Stored records:
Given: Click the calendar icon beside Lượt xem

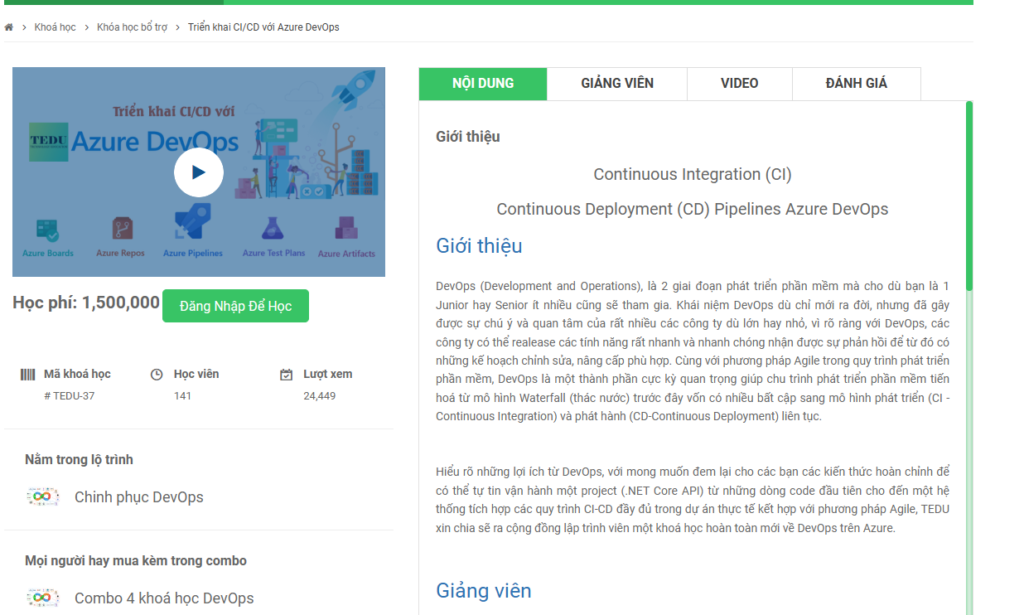Looking at the screenshot, I should 286,374.
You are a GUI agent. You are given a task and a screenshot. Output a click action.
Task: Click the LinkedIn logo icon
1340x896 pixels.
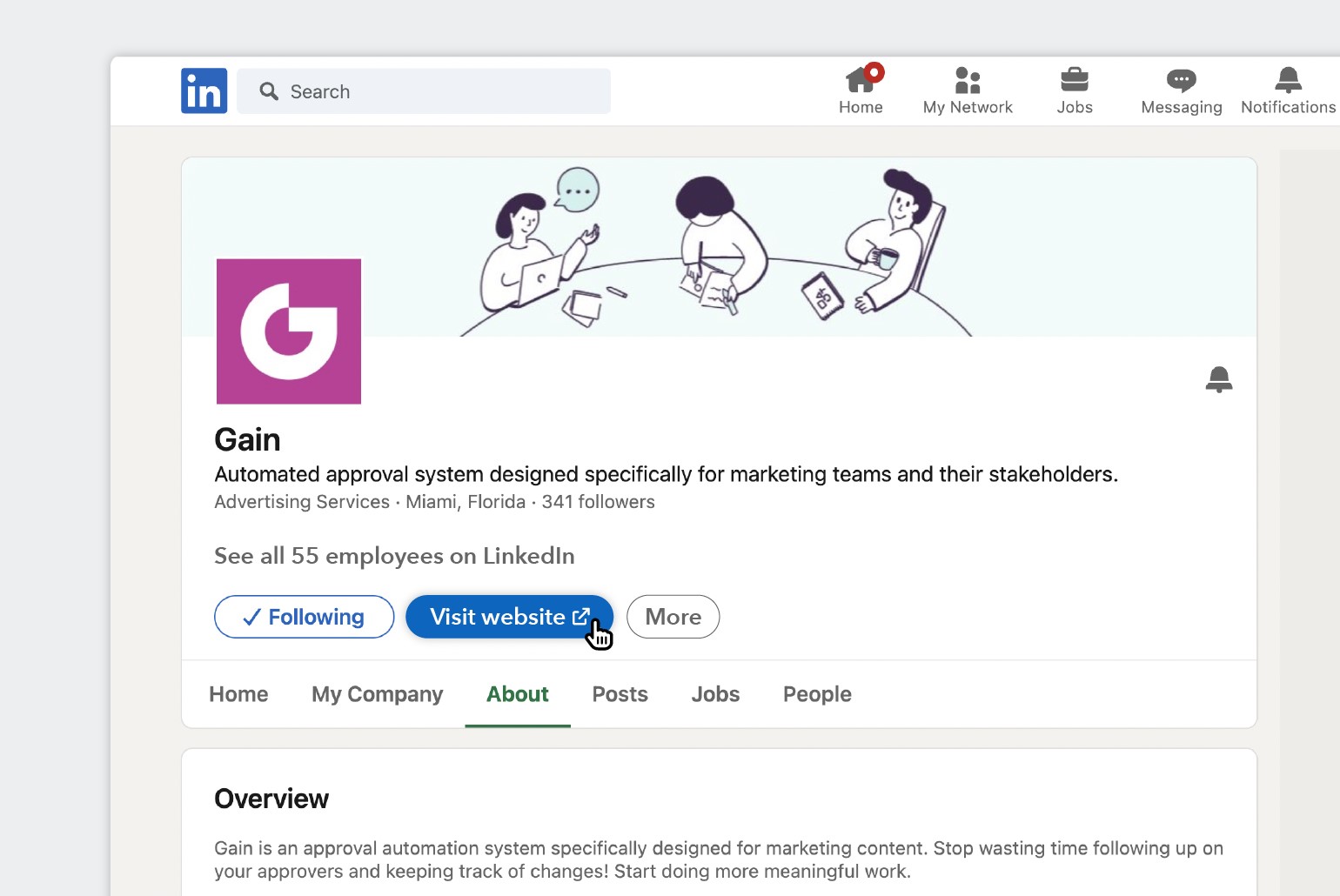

Your instructions =>
The records above must be copied exactly, with no pictures carried over.

Task solution =>
Given: Click the calendar icon beside Lượt xem

Looking at the screenshot, I should 286,374.
You are a GUI agent. You are given a task and a screenshot. Output a click action.
Task: Click the LinkedIn logo icon
1340x896 pixels.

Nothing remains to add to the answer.